1994 starteten in Deutschland die Bemühungen um eine barrierefreie Sprache. Denn Sprache ist bekanntlich ein wichtiges Instrument für die Teilhabe am sozialen, gesellschaftlichen und wirtschaftlichen Leben. Doch die ersten 15 Jahre lief es zäh.
Als ich 2009 eine Weiterbildung für Leichte Sprache machen wollte, googelte und telefonierte ich drei Tage lang bis ich endlich einen Anbieter fand.
Mittlerweile hat sich die Bewegung weiterentwickelt. Es gibt viele kleine Initiativen und Einzelpersonen, die sich dafür einsetzen, möglichst viele Menschen durch eine angemessene Sprache zu erreichen. In manchen Städten gibt es spezielle Vorgaben für leicht lesbare Verwaltungssprache und die großen Sozialverbände halten alle einen eigenen Bereich in leichter Sprache auf ihren Websites bereit.
2016 erschien der erste Duden für leichte Sprache und es gibt Broschüren, Fachbücher, Erzählungen und Romane in leichter und einfacher Sprache.
Duden für Leichte Sprache
Der „offizielle“ „Duden Leichte Sprache“ ist ein Werk für Sprachwissenschaftler und als Unterstützung bei der Texterstellung leider wenig hilfreich. Die Autorinnen haben hier zwar enormes Wissen aus zahlreichen Quellen zusammengetragen, aber wenn Ihr selber schreiben wollt und praktische Tipps sucht, seid Ihr mit dem „Duden – Ratgeber Leichte Sprache“ deutlich besser dran. Der Ratgeber liefert viele praktische Tipps, die sich auch tatsächlich gut umsetzen lassen.
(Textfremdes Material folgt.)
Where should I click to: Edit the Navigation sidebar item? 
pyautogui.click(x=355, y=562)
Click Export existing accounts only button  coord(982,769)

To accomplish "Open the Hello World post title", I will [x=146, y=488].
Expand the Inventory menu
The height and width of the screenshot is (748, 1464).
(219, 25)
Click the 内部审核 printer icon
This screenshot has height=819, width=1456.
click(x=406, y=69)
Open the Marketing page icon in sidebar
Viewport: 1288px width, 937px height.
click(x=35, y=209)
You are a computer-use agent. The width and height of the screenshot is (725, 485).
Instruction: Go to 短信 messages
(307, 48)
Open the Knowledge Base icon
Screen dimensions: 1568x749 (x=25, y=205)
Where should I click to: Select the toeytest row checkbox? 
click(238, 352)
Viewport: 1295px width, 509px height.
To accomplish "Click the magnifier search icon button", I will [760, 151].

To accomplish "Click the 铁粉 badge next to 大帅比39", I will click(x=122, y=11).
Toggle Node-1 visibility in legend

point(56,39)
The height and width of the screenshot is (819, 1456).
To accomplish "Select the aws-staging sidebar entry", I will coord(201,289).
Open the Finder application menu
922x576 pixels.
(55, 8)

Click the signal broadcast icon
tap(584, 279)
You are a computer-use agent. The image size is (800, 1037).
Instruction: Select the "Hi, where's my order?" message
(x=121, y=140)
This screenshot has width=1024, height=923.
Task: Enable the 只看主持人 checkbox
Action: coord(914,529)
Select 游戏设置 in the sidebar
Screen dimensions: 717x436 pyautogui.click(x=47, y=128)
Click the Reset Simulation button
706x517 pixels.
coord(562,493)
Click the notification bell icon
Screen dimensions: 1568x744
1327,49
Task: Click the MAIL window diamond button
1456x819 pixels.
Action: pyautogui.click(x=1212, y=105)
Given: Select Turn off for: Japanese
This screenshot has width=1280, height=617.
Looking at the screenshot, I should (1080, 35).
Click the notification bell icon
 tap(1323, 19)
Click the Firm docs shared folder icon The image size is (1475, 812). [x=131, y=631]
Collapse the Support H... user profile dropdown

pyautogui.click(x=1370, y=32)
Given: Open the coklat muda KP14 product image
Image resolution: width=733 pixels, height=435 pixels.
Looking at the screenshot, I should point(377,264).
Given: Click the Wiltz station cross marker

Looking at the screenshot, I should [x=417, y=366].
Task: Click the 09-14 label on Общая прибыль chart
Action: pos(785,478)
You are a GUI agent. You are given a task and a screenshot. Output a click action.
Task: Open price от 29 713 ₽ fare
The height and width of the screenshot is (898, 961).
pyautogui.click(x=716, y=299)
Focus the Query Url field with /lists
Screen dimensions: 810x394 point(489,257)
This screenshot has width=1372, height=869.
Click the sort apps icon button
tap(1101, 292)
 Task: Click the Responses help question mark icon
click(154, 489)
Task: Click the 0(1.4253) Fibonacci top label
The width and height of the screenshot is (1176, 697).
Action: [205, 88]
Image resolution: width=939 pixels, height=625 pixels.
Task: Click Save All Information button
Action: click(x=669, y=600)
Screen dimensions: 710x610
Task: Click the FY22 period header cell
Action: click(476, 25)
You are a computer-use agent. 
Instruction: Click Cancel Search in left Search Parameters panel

Fachbücher für einfache Sprache
Fachbücher, die leichte und einfache Sprache erforschen und erklären gibt es auch immer mehr. Viel beachtet wurde beim Erscheinen das Buch „Einfache Sprache – Verständlich Texte schreiben„. von Andreas Baumert, Professor an der Uni Hannover. Hier steht die einfache Sprache im Mittelpunkt.
Aber es gibt nicht nur Fachbücher zum Erlernen der leichten und einfachen Sprache. Es gibt auch Fachbücher die, in einfacher Sprache geschrieben, komplexe Dingen erklären und Wissen weitergeben.
Fachbücher in einfacher Sprache
Meine Kollegin Andrea Behnke hat für den Bildungsverlag Eins bisher zwei Bände für die Reihe „So einfach funktioniert Deutschland verfasst.“
Im Band „Ausbildung und Beruf“ dreht sich alles um Berufsbildung, Berufseinstieg, Arbeitssuche, Umgang mit Behörden und die erste Zeit im Job. Im Band „Alltag und Leben“ erklärt Andrea insgesamt 38 Themen von Bildung und Behörden über Lebensmitteleinkauf und Gesundheit bis zur Wohnungssuche.
Die Bücher sind für Deutschlernende gedacht, eigenen sich aber auch sehr gut für Lernende der einfachen Sprache. Ich setze die Hefte seit einigen Jahren in Grundlagen-Workshops ein, die ich manchmal für die Mitarbeiter von Sozial- und Bildungseinrichtungen gebe.
Das Faszinierende daran: Viele Menschen (mich selbst eingeschlossen) begreifen erst mit Hilfe der einfachen Sprache, dass sie sich um viele scheinbar selbstverständliche Dinge und Abläufe noch nie wirklich Gedanken gemacht haben. Das führt in jedem Workshop zu Aha-Effekten. Und manchmal auch zu Tränenausbrüchen und Wutanfällen.
Denn es gibt in fast jedem Workshop einen Punkt, an dem sich gebildete Menschen im Umgang mit der eigenen Muttersprache plötzlich völlig unfähig fühlen. Meistens im Laufe eines Übungs-Quiz, das ich aus den Begriffen aus Andreas Buch gemacht habe.
Insbesondere die Begriffe aus dem Behörden-Kapitel lassen Nicht-Verwaltungsmenschen oft verzweifeln. Meine Teilnehmer müssen dann so schwierige Dinge, wie „Hilfe zum Lebensunterhalt“ und dem übrigen Sozialrecht in einfacher Sprache erklären.
Das ist für Viele eine enorme Herausforderung. Da dienen Andreas Hefte dann oft als so eine Art Musterlösung.